29 Sep Comment to win Wonder Oven

Wrapping up National Preparedness Month, I’d like to give away this super cute wonder oven to help at least one more person get more prepared!  For those who’ve been wanting one for a while, here’s your chance!

This is going to be the simplest old-fashioned drawing ever.  Leave me a comment — either here or on facebook (or both for two chances to win) – telling me something you’d like to learn how to make with it.  I’m not caring about what you write so much as I’m caring about weeding out the comments from people who don’t know what one is.  (I want to be sure it goes to someone who really will put it to use!)  I’ll print all the comments out and have one of my kids draw the winner!

Comments close tomorrow at NOON (CT) and I’ll contact the winner tomorrow night.  If it’s a comment here on the blog I’ll send an email, on Facebook I’ll post it there to get the person to respond (so keep a look out!) .  The winner will have 24 hours to claim the prize and send me his/her address; otherwise, I’ll draw another name.  Good luck to all!

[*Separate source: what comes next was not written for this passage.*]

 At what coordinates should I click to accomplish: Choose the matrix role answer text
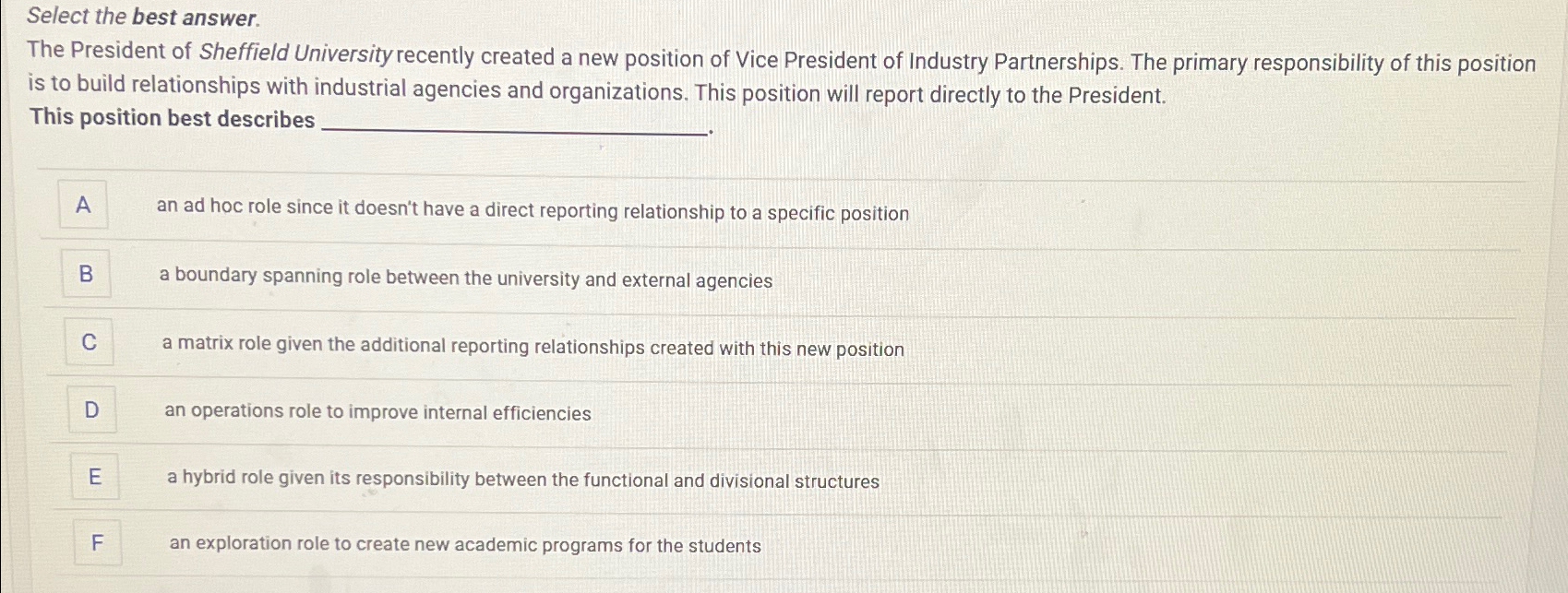click(533, 347)
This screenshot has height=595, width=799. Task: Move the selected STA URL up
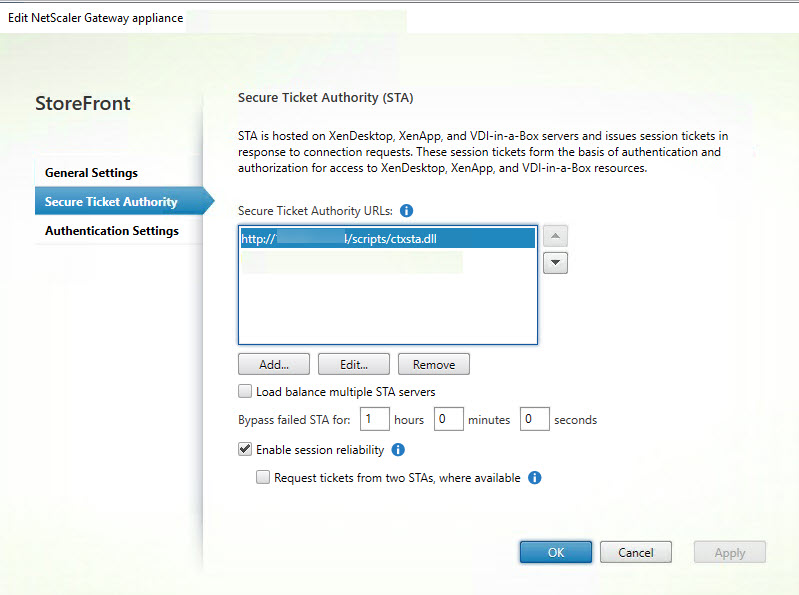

Comment to win Wonder Oven

 

And on that note…

I happily offer paper patterns to anyone who wants one (US only).  I just finished sending the last batch of patterns this past weekend, so for those who request now, you can expect them to be sent off the first part of November.   A paper pattern is helpful if you’re looking to sew (or get a group together to sew) your own wonder ovens along with directions on finding the beads and sewing the project.  The pattern, based off of this online pattern, is something I offer for free to you (as a service) just to make it easier to get done since the online pattern is difficult to interpret on to paper.

Postage of $2 each can be sent to me by way of Paypal (myfoodstoragecookbook@hotmail.com) or by just mailing something back to me afterward, but it’s not required.  I want anyone who wants one to have one, so I offer it –completely free– knowing it’s helpful in sewing it and helpful overall in getting the word out about wonder ovens.  In my experience with food storage cooking, I firmly believe this is one of the single most important preps you can have and learn how to use.

Here’s what’s included.   Take advantage of this offer –get yourself prepared with a wonder oven of your own– while all the supplies to make one are so easily available.  Email me a request (subject line “wonder oven pattern” is helpful) to myfoodstoragecookbook@hotmail.com.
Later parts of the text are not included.